Please organize a campaign to stop this madness. We can pass it along through emails and generate a groundswell of support. We need to involve levees.org, Women of the Storm, Citizens for One Greater New Orleans, and every other grass roots organization that has had an impact on pending legislation. Unfortunately, Not enough people receive the UC’s emails. We need mobilization, and individuals are still too busy digging out to start it. “If you organize it, they will come…”

Cynthia Scott

Mar 10 2007

3:13 PM

Geoff said:

RE: Please organize a campaign to stop this madness.

Cynthia, the campaign which addresses this concern is our StayLocal! project.

There you will find an online database of over 600 locally-owned and operated businesses searchable by name, business type, zip code, and neighborhood. There is also a wealth of information, studies, reports, etc. on the impact of chain retailing. Please help us spread the word and get friends, neighbors, and business owners to sign up so we can build that coalition.

Thanks for reading,
Geoff

Mar 11 2007

9:12 AM

Michael said:

Would that NoLa could become a model for 21st century urban development! As James Kunstler and others have been arguing for years, the more we develop our spaces to be dependent on automobility, the more dire the consequences when the oil dries up—an eventually that is likely to begin occurring even before these proposed developments are finished.

Mar 12 2007

10:48 AM

David Yeargin said:

I agree with Cynthia that we need to get the word out. The Urban Conservancy could do so much more if folks just knew about it. Same with StayLocal! It’s not enough for businesses to enter their information—customers everywhere need to know the site exists.

I like the idea of teaming with some of the other grassroots organizations as well as some of the more established groups. I don’t want the UC to wind up having no greater role than to say, “I told you so” after New Orleans has become the abandoned play thing of Urban theorists or some sort of irrelevant Houston Lite.

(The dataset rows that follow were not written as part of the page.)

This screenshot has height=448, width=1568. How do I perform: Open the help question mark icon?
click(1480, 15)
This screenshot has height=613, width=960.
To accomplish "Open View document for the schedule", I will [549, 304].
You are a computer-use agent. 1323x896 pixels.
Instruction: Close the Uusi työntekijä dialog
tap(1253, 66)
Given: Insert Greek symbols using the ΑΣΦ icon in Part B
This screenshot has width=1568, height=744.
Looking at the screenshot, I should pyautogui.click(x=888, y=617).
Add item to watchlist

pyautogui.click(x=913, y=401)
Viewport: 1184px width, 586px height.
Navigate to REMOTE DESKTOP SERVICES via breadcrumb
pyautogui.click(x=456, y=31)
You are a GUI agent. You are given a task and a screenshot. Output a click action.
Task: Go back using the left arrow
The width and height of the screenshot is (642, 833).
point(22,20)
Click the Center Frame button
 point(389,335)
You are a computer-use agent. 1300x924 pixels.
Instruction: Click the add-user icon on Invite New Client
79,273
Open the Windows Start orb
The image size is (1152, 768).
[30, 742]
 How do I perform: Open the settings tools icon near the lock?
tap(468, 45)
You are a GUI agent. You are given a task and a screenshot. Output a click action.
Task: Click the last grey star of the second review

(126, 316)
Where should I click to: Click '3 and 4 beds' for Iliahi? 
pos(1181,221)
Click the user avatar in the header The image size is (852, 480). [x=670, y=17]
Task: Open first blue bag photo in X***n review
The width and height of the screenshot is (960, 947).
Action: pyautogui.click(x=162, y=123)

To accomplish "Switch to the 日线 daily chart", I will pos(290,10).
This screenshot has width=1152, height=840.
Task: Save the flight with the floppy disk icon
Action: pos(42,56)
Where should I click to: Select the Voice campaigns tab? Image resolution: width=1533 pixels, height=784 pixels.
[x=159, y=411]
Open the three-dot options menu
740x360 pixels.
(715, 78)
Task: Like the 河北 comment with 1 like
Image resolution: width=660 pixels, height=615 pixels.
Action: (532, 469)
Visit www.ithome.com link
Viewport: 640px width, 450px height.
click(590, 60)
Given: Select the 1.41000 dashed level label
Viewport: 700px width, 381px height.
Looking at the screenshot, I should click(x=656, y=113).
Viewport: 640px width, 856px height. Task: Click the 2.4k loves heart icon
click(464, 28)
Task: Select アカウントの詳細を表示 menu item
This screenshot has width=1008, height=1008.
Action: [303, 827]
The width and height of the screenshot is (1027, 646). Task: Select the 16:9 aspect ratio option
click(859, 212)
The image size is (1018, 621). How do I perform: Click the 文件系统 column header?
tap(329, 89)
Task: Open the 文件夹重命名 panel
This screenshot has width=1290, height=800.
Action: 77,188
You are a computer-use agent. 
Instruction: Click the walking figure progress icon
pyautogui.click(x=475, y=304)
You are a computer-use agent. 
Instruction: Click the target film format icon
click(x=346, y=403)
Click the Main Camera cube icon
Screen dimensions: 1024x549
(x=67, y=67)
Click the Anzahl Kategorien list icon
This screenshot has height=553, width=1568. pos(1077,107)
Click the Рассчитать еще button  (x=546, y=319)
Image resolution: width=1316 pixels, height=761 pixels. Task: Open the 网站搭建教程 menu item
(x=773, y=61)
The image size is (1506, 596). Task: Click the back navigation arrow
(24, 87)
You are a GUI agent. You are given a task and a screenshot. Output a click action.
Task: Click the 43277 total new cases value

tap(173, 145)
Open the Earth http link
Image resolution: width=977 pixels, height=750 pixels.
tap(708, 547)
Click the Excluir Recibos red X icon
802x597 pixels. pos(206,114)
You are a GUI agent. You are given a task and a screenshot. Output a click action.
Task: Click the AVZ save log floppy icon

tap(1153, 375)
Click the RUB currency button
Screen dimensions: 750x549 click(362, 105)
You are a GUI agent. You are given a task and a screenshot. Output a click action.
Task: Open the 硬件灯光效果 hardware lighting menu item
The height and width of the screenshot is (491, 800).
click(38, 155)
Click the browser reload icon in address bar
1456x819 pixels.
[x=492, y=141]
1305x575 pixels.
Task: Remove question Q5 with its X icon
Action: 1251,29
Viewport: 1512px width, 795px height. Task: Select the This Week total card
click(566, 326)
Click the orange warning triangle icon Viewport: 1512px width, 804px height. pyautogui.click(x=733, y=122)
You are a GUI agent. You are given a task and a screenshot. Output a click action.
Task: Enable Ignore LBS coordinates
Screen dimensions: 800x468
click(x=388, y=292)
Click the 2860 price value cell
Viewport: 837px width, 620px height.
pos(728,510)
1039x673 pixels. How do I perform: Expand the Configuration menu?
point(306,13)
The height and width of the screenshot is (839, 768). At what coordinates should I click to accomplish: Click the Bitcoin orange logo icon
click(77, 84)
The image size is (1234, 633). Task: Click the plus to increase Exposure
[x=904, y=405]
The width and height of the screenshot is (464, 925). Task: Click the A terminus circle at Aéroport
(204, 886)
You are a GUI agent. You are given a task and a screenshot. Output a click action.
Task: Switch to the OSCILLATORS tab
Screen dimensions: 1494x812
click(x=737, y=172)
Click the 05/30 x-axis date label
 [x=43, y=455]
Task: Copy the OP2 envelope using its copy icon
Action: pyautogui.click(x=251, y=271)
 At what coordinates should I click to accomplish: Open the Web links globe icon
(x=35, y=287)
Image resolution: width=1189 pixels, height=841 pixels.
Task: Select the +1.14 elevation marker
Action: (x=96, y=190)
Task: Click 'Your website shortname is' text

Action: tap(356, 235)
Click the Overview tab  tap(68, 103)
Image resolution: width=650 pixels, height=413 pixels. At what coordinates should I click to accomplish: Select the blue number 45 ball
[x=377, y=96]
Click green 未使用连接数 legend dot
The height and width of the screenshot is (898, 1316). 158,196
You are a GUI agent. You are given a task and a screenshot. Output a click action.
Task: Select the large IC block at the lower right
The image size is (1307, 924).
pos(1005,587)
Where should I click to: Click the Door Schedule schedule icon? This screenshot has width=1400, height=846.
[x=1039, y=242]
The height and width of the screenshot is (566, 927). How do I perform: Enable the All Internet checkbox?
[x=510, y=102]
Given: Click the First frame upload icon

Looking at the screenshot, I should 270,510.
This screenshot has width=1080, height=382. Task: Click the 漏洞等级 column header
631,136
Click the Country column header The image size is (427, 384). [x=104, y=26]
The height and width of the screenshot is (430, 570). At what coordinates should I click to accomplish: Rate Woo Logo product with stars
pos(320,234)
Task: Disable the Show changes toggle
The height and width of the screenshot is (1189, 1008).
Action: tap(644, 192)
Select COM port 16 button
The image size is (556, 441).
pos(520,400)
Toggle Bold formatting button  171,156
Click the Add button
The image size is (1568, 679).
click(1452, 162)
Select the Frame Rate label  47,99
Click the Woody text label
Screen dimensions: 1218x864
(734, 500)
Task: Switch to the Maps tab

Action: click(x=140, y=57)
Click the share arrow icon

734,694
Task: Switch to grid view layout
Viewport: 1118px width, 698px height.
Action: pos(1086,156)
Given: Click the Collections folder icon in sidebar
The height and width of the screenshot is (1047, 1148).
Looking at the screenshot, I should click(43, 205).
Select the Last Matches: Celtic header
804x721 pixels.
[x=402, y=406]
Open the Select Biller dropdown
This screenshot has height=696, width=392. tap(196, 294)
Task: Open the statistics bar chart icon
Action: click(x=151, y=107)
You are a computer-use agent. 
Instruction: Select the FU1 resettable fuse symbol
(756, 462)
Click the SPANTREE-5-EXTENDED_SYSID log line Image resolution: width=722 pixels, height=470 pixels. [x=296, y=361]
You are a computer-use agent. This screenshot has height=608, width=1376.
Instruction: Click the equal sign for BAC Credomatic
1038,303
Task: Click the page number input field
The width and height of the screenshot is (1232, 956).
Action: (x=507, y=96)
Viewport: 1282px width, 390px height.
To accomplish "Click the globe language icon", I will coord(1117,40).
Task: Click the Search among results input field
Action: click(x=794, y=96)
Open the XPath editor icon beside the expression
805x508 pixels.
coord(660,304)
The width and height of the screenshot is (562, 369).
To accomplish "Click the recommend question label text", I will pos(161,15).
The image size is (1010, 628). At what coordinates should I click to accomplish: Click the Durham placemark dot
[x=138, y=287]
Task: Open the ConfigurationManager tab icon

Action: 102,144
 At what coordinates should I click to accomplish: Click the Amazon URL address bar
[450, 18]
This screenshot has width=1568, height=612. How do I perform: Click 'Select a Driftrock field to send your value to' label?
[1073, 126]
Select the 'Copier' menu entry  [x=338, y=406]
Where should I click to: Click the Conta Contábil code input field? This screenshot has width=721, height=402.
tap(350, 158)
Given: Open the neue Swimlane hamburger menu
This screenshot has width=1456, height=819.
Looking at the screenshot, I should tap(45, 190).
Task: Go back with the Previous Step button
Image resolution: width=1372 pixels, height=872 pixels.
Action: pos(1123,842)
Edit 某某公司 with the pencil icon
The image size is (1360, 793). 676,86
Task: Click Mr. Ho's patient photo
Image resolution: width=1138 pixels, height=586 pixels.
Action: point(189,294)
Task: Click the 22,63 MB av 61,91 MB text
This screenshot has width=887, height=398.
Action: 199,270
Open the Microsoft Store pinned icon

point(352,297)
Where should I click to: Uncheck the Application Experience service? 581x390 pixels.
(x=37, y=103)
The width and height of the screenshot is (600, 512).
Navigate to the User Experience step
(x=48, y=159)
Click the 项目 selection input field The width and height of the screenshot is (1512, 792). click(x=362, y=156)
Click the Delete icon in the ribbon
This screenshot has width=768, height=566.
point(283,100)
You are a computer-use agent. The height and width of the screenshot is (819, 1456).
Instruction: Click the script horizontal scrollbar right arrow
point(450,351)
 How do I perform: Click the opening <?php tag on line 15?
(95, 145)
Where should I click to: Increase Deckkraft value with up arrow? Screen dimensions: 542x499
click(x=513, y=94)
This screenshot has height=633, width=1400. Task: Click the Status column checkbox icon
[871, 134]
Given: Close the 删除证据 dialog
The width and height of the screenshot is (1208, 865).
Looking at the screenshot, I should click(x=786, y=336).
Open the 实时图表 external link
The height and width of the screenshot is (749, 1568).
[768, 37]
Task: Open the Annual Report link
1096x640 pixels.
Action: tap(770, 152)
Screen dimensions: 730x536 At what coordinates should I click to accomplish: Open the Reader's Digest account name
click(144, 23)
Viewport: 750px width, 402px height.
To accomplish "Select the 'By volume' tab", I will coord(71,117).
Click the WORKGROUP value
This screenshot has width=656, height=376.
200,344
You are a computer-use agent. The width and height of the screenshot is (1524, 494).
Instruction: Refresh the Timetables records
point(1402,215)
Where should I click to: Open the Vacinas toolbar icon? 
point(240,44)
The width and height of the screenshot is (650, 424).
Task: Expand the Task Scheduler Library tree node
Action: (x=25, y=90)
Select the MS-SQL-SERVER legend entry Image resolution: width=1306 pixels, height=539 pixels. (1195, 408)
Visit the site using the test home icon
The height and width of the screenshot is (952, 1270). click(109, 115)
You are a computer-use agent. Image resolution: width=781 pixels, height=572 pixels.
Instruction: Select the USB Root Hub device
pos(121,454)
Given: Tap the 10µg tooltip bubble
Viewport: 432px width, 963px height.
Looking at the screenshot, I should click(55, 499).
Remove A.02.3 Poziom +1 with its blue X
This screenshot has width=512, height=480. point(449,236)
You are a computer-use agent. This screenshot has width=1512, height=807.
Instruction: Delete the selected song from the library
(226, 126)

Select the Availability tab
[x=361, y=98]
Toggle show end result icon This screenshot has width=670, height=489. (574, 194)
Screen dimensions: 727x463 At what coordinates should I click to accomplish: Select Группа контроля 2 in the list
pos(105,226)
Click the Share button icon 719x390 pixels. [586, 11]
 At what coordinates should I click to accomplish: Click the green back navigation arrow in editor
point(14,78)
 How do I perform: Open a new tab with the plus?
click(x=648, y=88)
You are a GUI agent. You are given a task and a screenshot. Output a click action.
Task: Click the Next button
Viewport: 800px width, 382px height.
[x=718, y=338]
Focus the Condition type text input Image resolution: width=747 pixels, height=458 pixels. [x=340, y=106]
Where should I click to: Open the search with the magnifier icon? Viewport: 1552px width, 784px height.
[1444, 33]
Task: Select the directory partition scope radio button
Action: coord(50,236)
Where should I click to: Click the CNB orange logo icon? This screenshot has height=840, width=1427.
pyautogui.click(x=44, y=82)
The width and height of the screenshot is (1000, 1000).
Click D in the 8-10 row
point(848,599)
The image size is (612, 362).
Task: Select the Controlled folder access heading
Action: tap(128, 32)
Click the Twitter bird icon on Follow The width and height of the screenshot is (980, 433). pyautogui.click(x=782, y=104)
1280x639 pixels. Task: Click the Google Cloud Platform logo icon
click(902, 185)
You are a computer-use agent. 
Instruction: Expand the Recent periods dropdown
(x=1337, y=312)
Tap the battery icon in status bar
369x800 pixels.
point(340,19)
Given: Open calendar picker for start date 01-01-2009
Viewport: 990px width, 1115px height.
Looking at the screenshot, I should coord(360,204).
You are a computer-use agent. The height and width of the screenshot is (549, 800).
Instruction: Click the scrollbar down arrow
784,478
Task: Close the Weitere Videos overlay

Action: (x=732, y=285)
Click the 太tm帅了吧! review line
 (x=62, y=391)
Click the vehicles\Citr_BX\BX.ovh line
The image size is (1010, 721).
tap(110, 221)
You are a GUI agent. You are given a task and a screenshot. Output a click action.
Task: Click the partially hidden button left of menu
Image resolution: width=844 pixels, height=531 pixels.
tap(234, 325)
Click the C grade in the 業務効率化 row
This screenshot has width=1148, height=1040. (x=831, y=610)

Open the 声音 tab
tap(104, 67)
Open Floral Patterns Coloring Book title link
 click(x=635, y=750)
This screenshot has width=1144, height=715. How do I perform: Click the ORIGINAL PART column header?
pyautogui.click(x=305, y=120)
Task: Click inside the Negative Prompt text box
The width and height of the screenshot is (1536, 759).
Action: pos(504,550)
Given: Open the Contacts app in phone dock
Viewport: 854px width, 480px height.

Geoff is right that the UC needs help spreading the word. They are just too small to do it all. I think all of us can play a part, not just by talking to friends and neighbors, but by writing to the T-P and contacting some of the other groups out there to tell them the UC is a group they need to know. For my part, I will be writing the T-P reporters every time I see a story about another big box retailer or another plan to raze more of New Orlean’s unique historic environment. I’m going to tell them, “If you’re not talking to the UC, you’re not getting the whole story.”

Geoff, I’m putting your name out there.